**Given passage:**
==*==

Again, This wouldn't have been possible without all the help I got from the guys below, thanks to them - once again!
Original code on GitHub
Code
(Shortened down a bit)
#include <stdio.h>
#include <locale.h>
#include <wchar.h>
#define UNICODE_BLOCK_START 0x16A0
#define UUICODE_BLOCK_END 0x16F1
int main(){
setlocale(LC_ALL, "");
wchar_t SUBALPHA[]=L"ᛠᚣᚫᛞᛟᛝᛚᛗᛖᛒᛏᛋᛉᛈᛇᛂᛁᚾᚻᚹᚷᚳᚱᚩᚦᚢ";
wchar_t DATA[]=L"hello";
int lenofData=0;
int i=0;
while(DATA[i]!='\0'){
lenofData++; i++;
}
for(int i=0; i<lenofData; i++) {
printf("DATA[%d]=%lc",i,DATA[i]);
DATA[i]=SUBALPHA[i];
printf(" is now Replaced by %lc\n",DATA[i]);
} printf("%ls",DATA);
return 0;
}
Output:
DATA[0]=h is now Replaced by ᛠ
...
DATA[4]=o is now Replaced by ᛟ
ᛠᚣᚫᛞᛟ
Question continues below
(Note that it's solved, see Accepted answer!)
In Python3 it is easy to print runes:
for i in range(5794,5855):
print(chr(i))
outputs
ᚢ
ᚣ
(..)
ᛝ
ᛞ
How to do that in C ?
using variables (char, char arrays[], int, ...)
Is there a way to e.g print ᛘᛙᛚᛛᛜᛝᛞ as individual characters?
When I try it, it just prints out both warnings about multi-character character constant 'ᛟ'.
I have tried having them as an array of char, a "string" (e.g char s1 = "ᛟᛒᛓ";)
And then print out the first (ᛟ) char of s1: printf("%c", s1[0]); Now, this might seem very wrong to others.
One Example of how I thought of going with this:
Print a rune as "a individual character":
To print e.g 'A'
printf("%c", 65); // 'A'
How do I do that, (if possible) but with a Rune ?
I have as well as tried printing it's digit value to char, which results in question marks, and - other, "undefined" results.
As I do not really remember exactly all the things I've tried so far, I will try my best to formulate this post.
If someone spots a a very easy (maybe, to him/her - even plain-obvious) solution(or trick/workaround) -
I would be super happy if you could point it out! Thanks!
This has bugged me for quite some time.
It works in python though - and it works (as far as I know) in c if you just "print" it (not trough any variable) but, e.g: printf("ᛟ"); this works, but as I said I want to do the same thing but, trough variables. (like, char runes[]="ᛋᛟ";) and then: printf("%c", runes[0]); // to get 'ᛋ' as the output
(Or similar, it does not need to be %c, as well as it does not need to be a char array/char variable) I am just trying to understand how to - do the above, (hopefully not too unreadable)
I am on Linux, and using GCC.

==*==

**Exercise description:** Return, word for word, the part of the forum post about printing runes in C that begins at the words "using variables (char, char" and stops after "character constant 'ᛟ'.".

**Supplied material:**
==*==

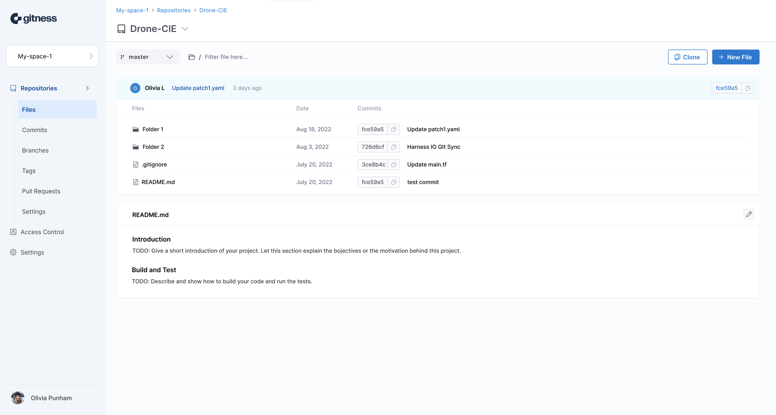Viewport: 776px width, 415px height.
Task: Click the Filter file here input
Action: click(x=226, y=57)
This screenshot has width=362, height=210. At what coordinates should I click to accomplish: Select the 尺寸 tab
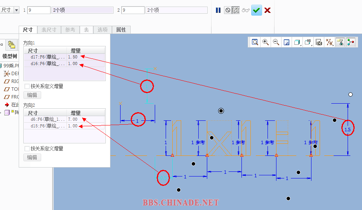pos(28,30)
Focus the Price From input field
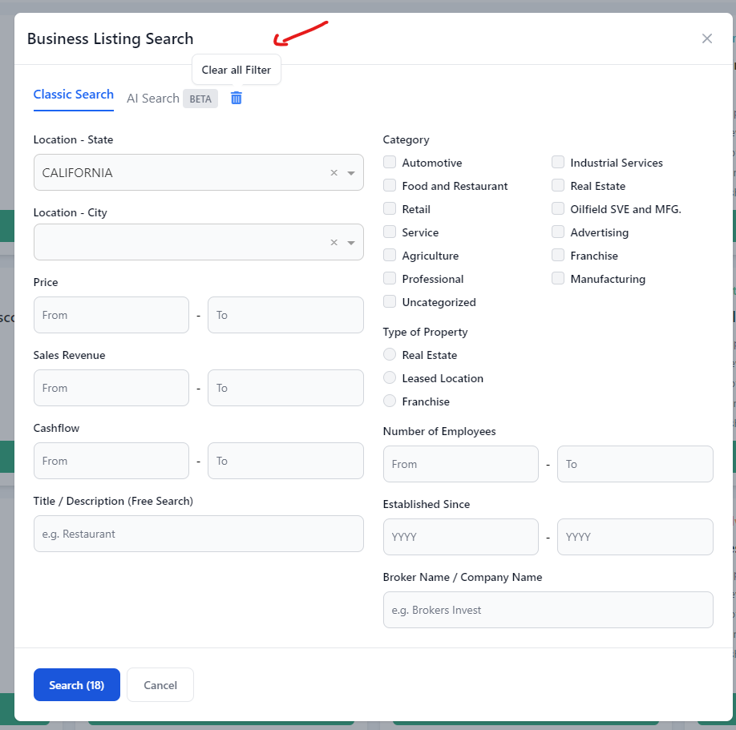The width and height of the screenshot is (736, 730). coord(111,315)
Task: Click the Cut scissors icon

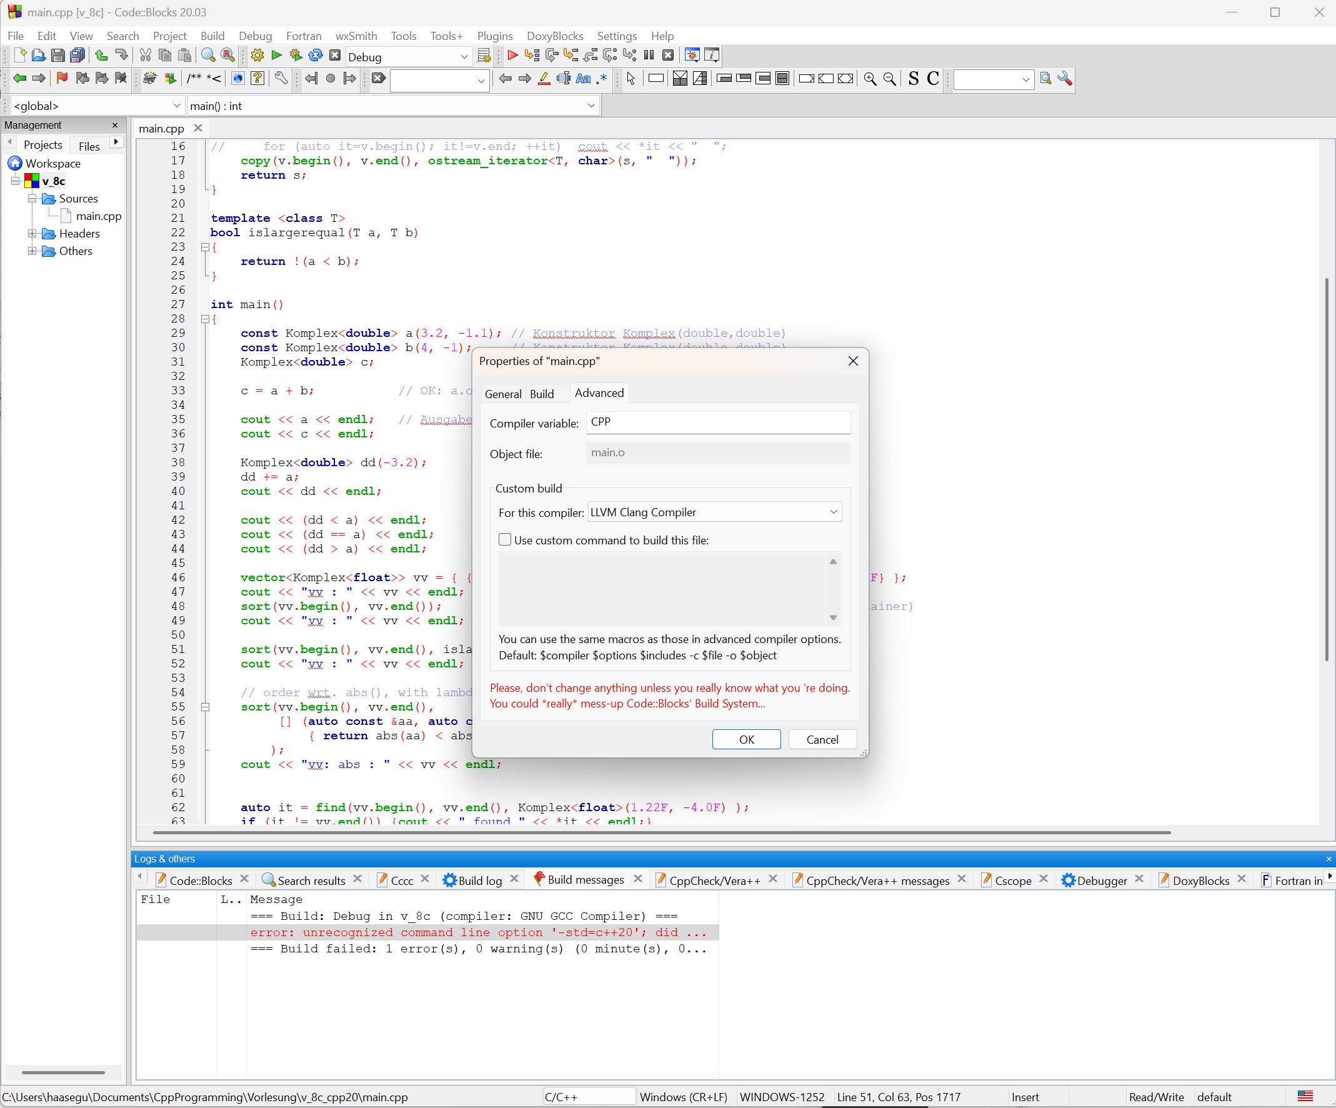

==*==

**Answer to this exercise:**
using variables (char, char arrays[], int, ...)
Is there a way to e.g print ᛘᛙᛚᛛᛜᛝᛞ as individual characters?
When I try it, it just prints out both warnings about multi-character character constant 'ᛟ'.